Pointing data for text and elements:
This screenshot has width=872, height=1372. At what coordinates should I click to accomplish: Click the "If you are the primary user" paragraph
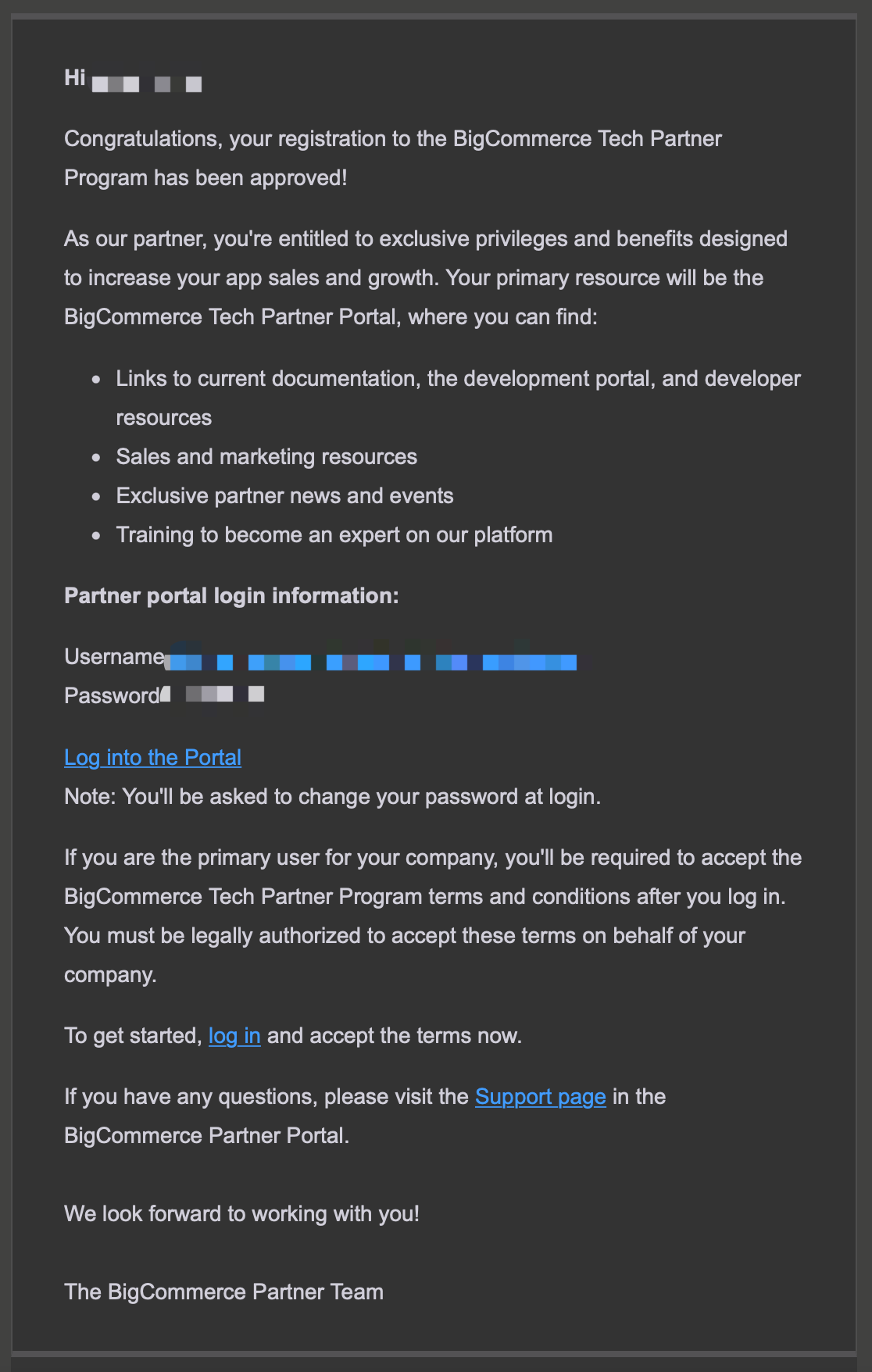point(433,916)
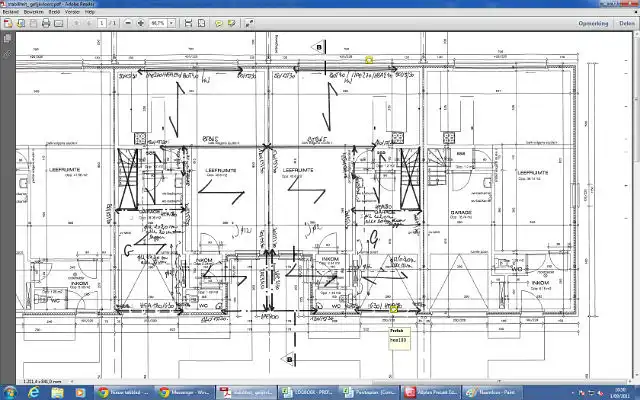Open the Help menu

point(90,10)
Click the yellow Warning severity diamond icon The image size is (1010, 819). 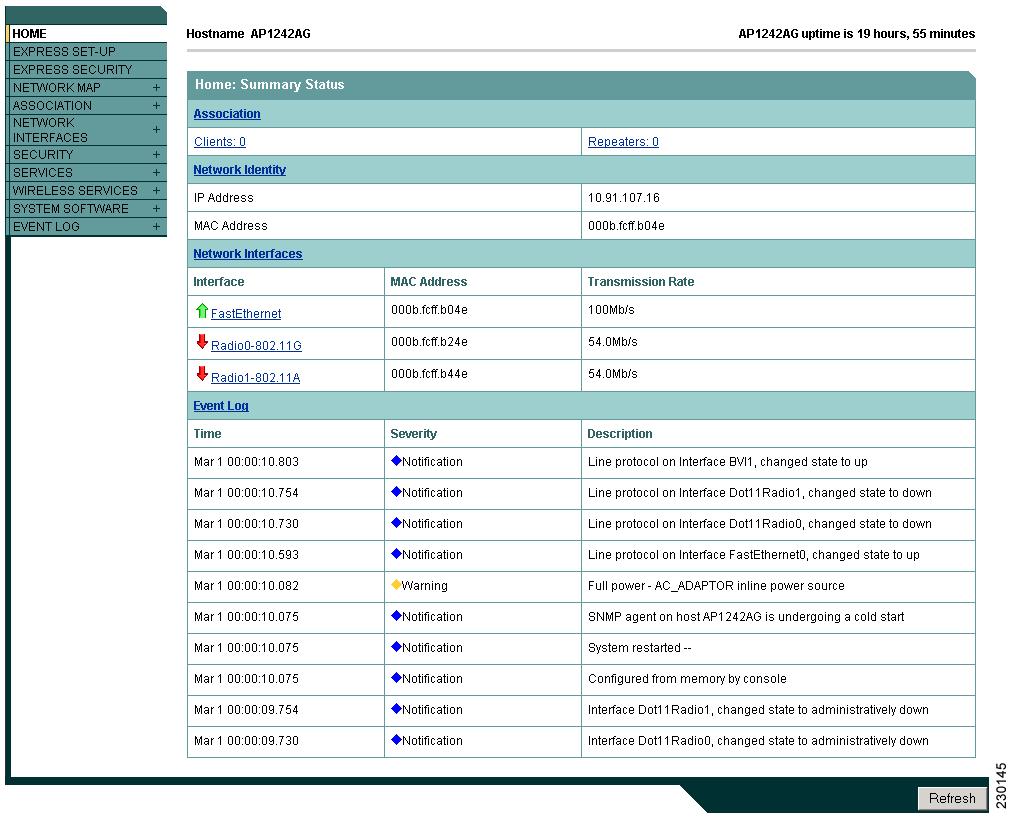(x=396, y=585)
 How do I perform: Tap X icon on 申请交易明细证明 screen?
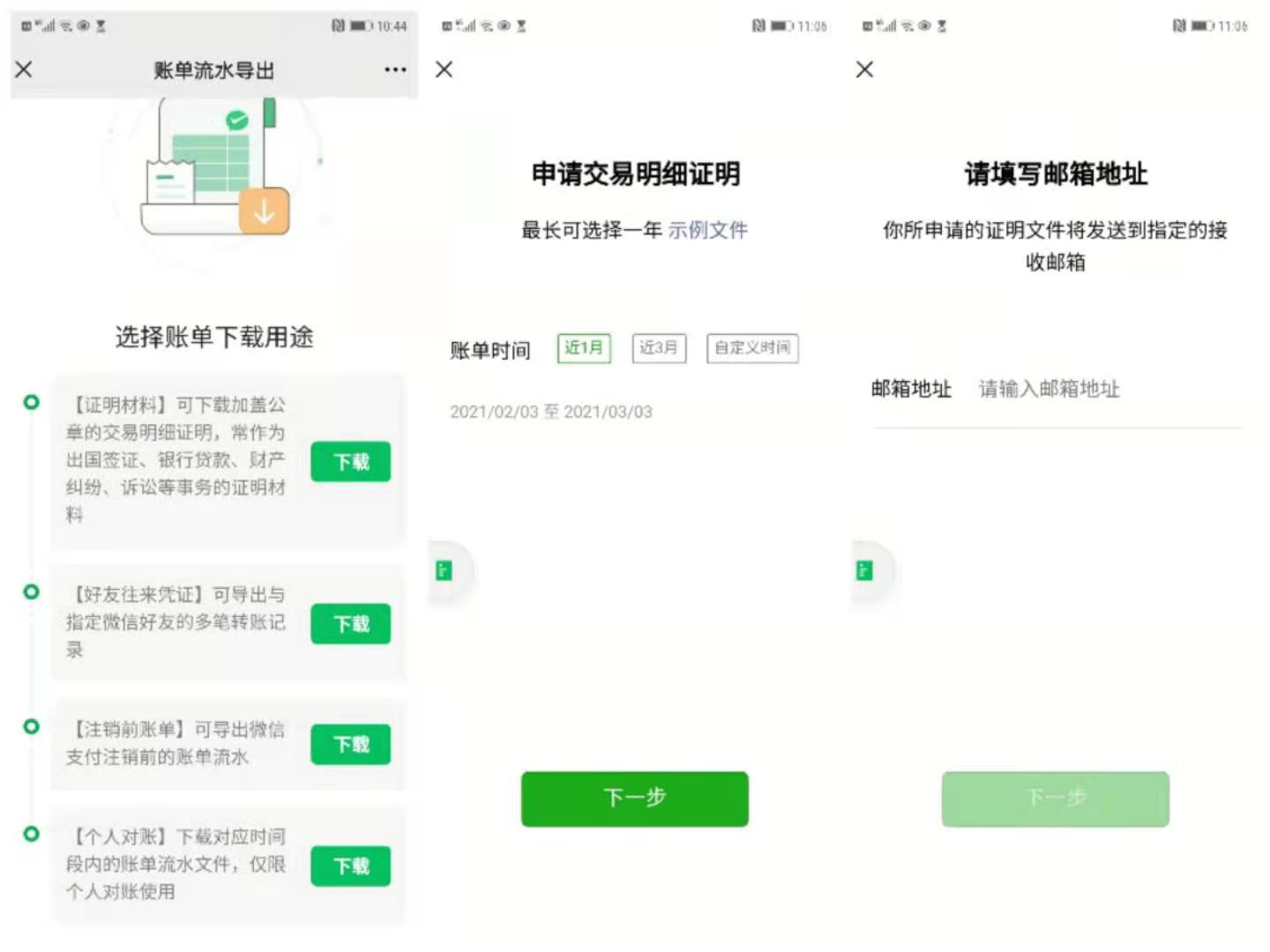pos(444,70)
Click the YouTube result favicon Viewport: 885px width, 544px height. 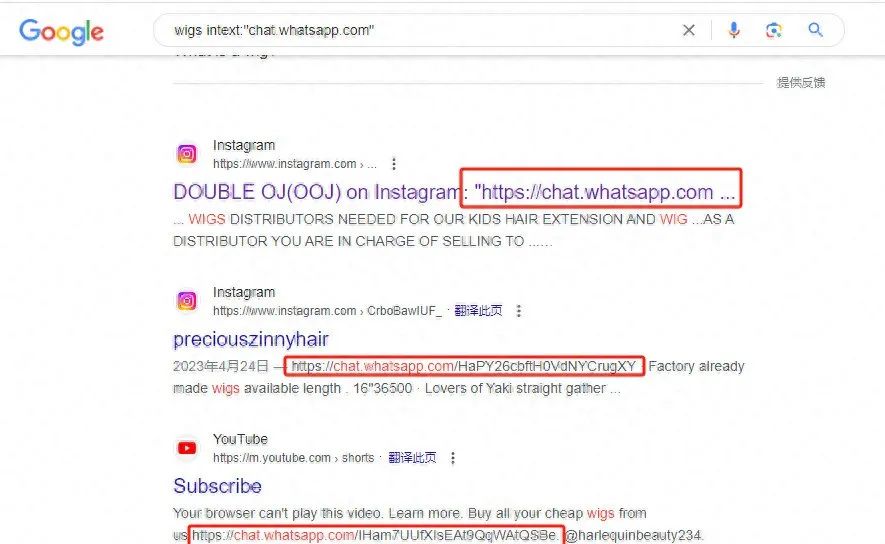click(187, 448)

--- Problem requirements ---
Copy the data above from its start through the line containing "point(90,10)", leaving the pictures out.

--- Answer to the problem ---
This screenshot has width=872, height=1372. At what coordinates should I click to accomplish: Click the "If you are the primary user" paragraph
point(433,916)
Open the Help menu

point(90,10)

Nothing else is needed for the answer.